> **Problem to work on**
Within the records below, reproduce without change the lines from the line that has "Import – Die" through the line that has "Nachhaltigkeit in der Logistik (116, 182)", and only those.

-------- Data for review

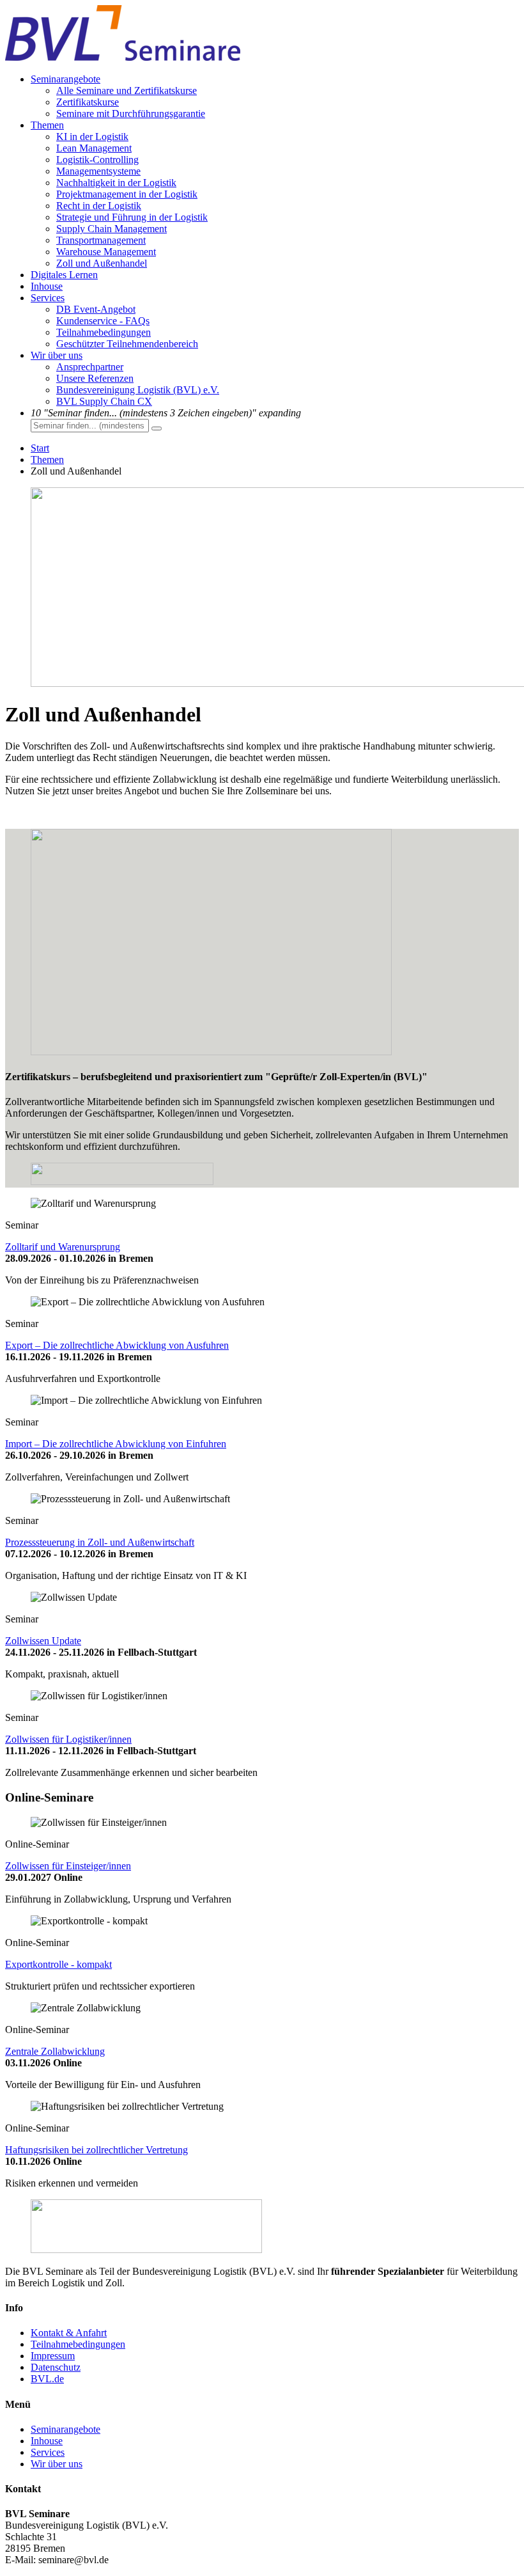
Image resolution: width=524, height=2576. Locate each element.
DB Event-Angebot (95, 309)
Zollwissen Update (43, 1640)
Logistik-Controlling (97, 159)
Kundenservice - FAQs (103, 320)
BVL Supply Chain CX (104, 401)
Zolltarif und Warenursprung (62, 1246)
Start (40, 448)
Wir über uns (56, 355)
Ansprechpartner (89, 366)
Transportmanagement (101, 240)
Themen (47, 125)
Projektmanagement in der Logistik (126, 194)
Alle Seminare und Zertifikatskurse (126, 90)
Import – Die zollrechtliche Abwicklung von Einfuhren (115, 1443)
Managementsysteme (98, 171)
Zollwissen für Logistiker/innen (68, 1739)
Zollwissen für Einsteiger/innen (68, 1865)
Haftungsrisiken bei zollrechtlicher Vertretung (96, 2149)
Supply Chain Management (111, 228)
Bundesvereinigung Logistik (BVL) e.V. (137, 389)
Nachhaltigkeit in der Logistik (116, 182)
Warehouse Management (106, 251)
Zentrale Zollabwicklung (55, 2051)
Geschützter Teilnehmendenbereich (127, 343)
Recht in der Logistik (98, 205)
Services (48, 297)
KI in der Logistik (92, 136)
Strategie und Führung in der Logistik (132, 217)
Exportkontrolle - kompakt (58, 1964)
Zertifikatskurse (87, 102)
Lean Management (94, 148)
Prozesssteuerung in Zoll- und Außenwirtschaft (99, 1542)
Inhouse (47, 286)
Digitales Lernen (64, 274)
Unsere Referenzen (95, 378)
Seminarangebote (65, 79)
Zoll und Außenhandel (101, 263)
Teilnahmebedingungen (103, 332)
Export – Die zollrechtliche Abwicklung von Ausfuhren (117, 1345)
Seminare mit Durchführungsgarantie (130, 113)
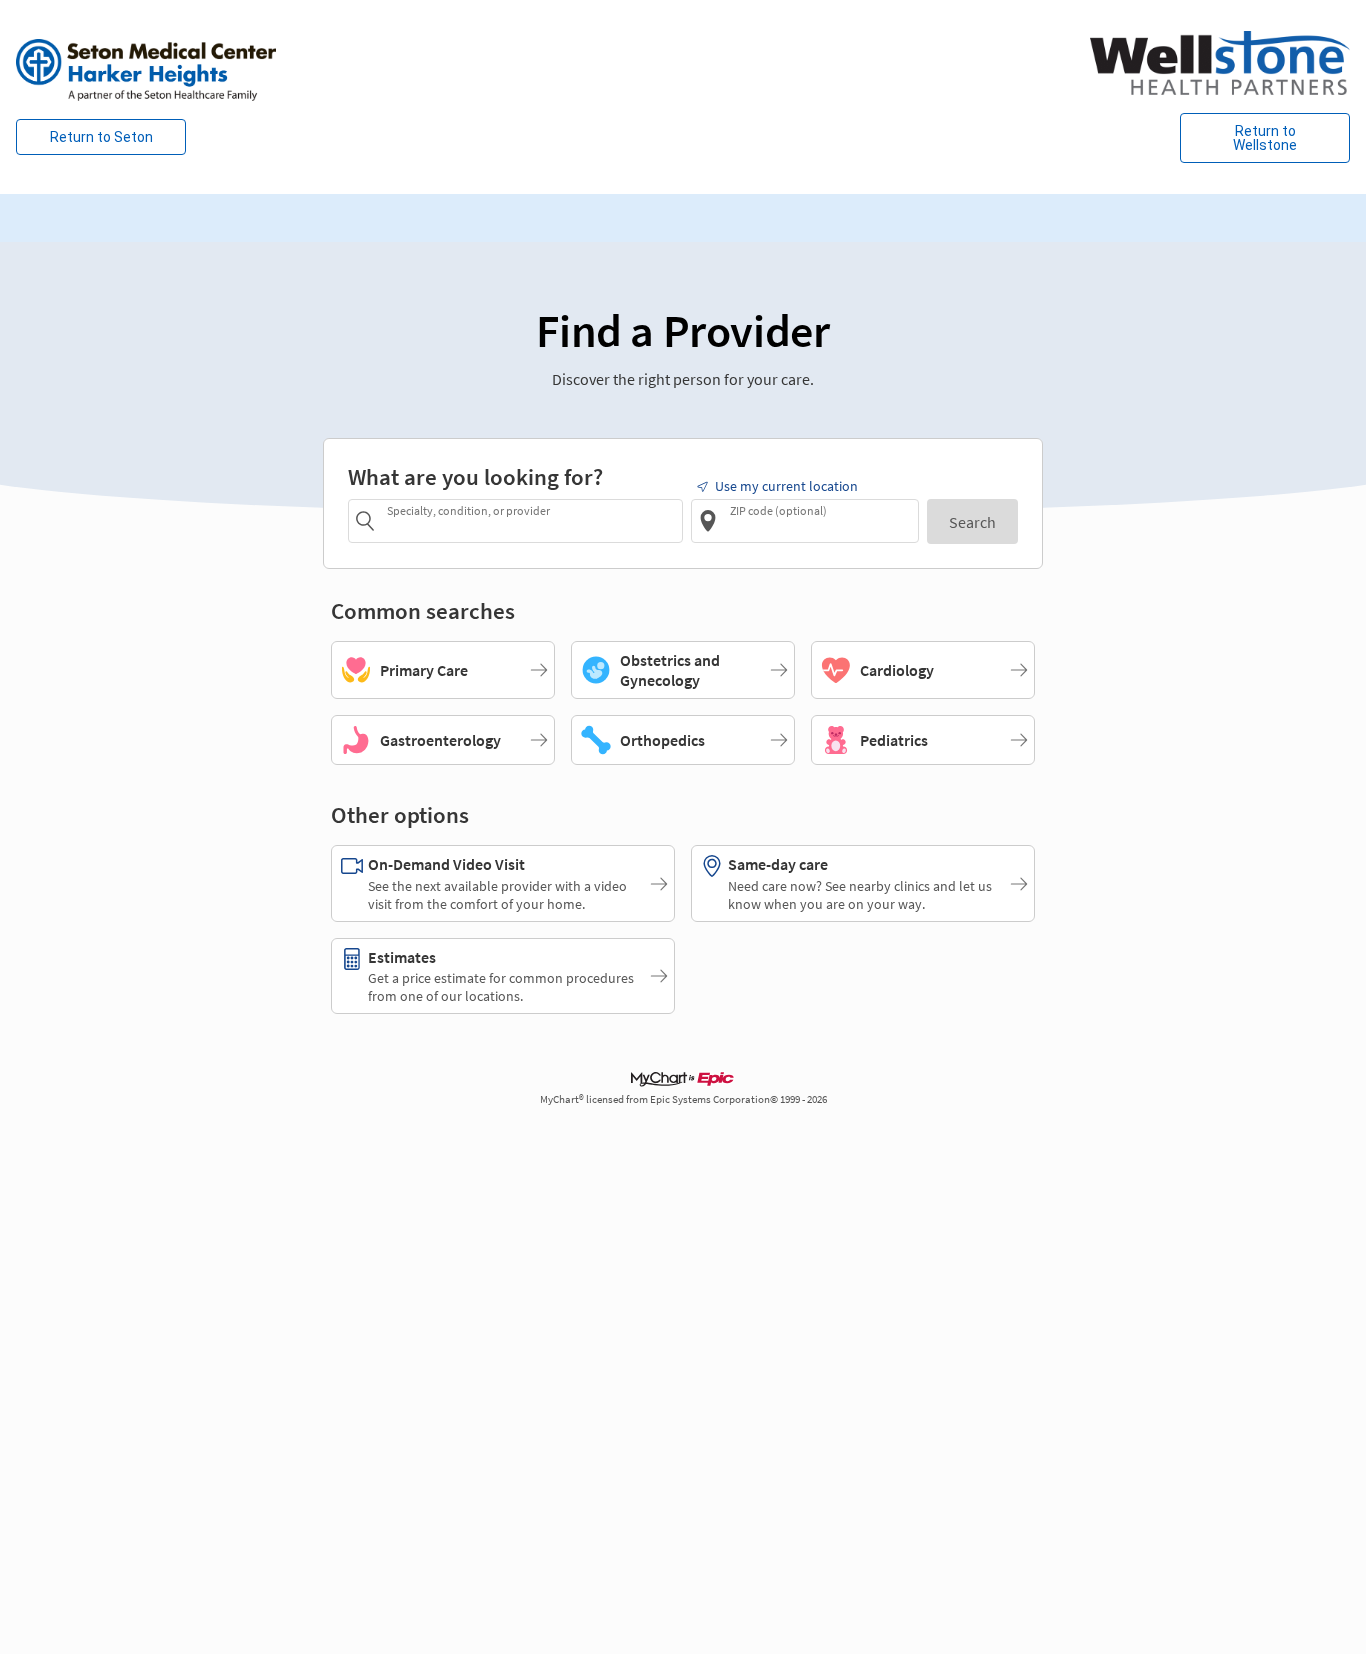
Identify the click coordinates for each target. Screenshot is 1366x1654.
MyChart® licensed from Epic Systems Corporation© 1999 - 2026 (683, 1099)
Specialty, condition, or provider (468, 510)
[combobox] (531, 520)
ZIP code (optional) (778, 510)
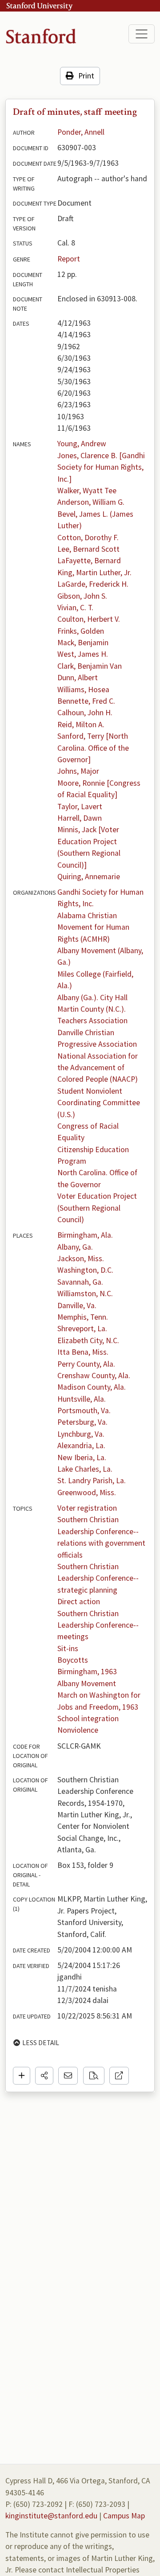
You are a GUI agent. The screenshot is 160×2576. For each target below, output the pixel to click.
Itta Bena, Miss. (82, 1352)
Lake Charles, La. (84, 1469)
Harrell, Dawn (79, 818)
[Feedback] (68, 2076)
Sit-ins (67, 1648)
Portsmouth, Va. (84, 1410)
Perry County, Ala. (86, 1364)
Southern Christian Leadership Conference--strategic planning (98, 1578)
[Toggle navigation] (141, 33)
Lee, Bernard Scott (88, 549)
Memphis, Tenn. (82, 1317)
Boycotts (72, 1660)
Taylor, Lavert (79, 806)
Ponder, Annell (80, 132)
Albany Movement (86, 1683)
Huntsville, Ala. (81, 1399)
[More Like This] (93, 2076)
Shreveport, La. (82, 1328)
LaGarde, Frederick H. (92, 584)
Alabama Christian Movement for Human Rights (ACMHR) (94, 927)
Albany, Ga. (75, 1247)
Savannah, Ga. (80, 1282)
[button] (44, 2076)
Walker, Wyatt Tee (86, 490)
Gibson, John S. (82, 596)
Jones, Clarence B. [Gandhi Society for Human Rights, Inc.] (102, 467)
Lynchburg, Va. (80, 1434)
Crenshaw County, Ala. (93, 1375)
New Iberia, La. (81, 1457)
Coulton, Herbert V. (88, 619)
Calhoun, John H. (84, 712)
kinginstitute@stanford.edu (51, 2516)
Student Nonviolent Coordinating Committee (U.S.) (99, 1102)
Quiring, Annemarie (88, 876)
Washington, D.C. (85, 1270)
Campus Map (124, 2516)
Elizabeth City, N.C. (88, 1340)
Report (68, 259)
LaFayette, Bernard (89, 560)
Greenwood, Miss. (86, 1492)
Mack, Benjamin (82, 642)
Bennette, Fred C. (86, 701)
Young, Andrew (81, 443)
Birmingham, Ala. (85, 1235)
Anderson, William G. (90, 502)
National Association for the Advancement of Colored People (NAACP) (98, 1067)
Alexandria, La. (81, 1445)
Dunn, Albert (77, 677)
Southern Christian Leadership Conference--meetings (98, 1625)
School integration (88, 1718)
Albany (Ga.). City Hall (92, 997)
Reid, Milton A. (80, 724)
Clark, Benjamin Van (89, 666)
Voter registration (87, 1508)
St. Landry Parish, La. (91, 1480)
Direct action (78, 1601)
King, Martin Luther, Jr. (94, 572)
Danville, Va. (76, 1305)
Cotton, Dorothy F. (88, 537)
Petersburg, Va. (82, 1422)
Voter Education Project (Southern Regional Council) (98, 1207)
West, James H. (82, 654)
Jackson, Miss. (80, 1258)
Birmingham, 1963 (87, 1671)
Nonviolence (77, 1730)
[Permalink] (119, 2076)
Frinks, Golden (80, 631)
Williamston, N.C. (85, 1293)
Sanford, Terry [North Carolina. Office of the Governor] (94, 747)
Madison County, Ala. (91, 1387)
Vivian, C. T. (75, 607)
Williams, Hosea (83, 689)
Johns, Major (78, 771)
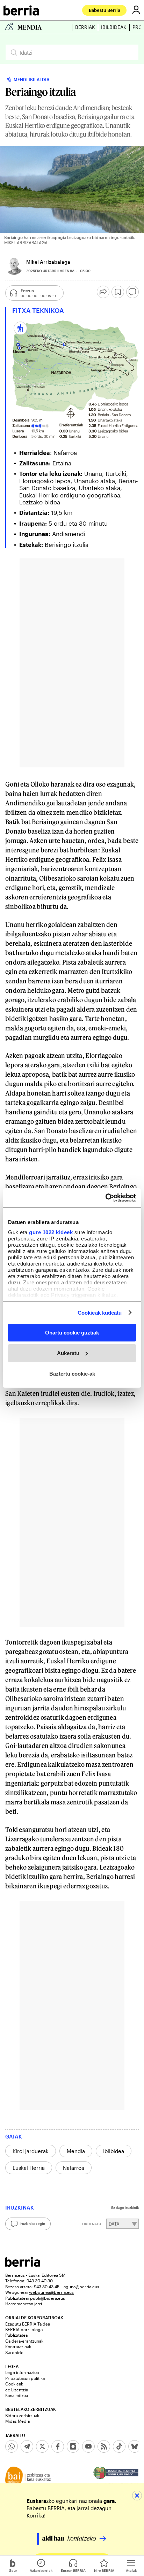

----------------

> **Your response**
Import – Die zollrechtliche Abwicklung von Einfuhren (115, 1443)
Managementsysteme (98, 171)
Zollwissen für Logistiker/innen (68, 1739)
Zollwissen für Einsteiger/innen (68, 1865)
Haftungsrisiken bei zollrechtlicher Vertretung (96, 2149)
Supply Chain Management (111, 228)
Bundesvereinigung Logistik (BVL) e.V. (137, 389)
Nachhaltigkeit in der Logistik (116, 182)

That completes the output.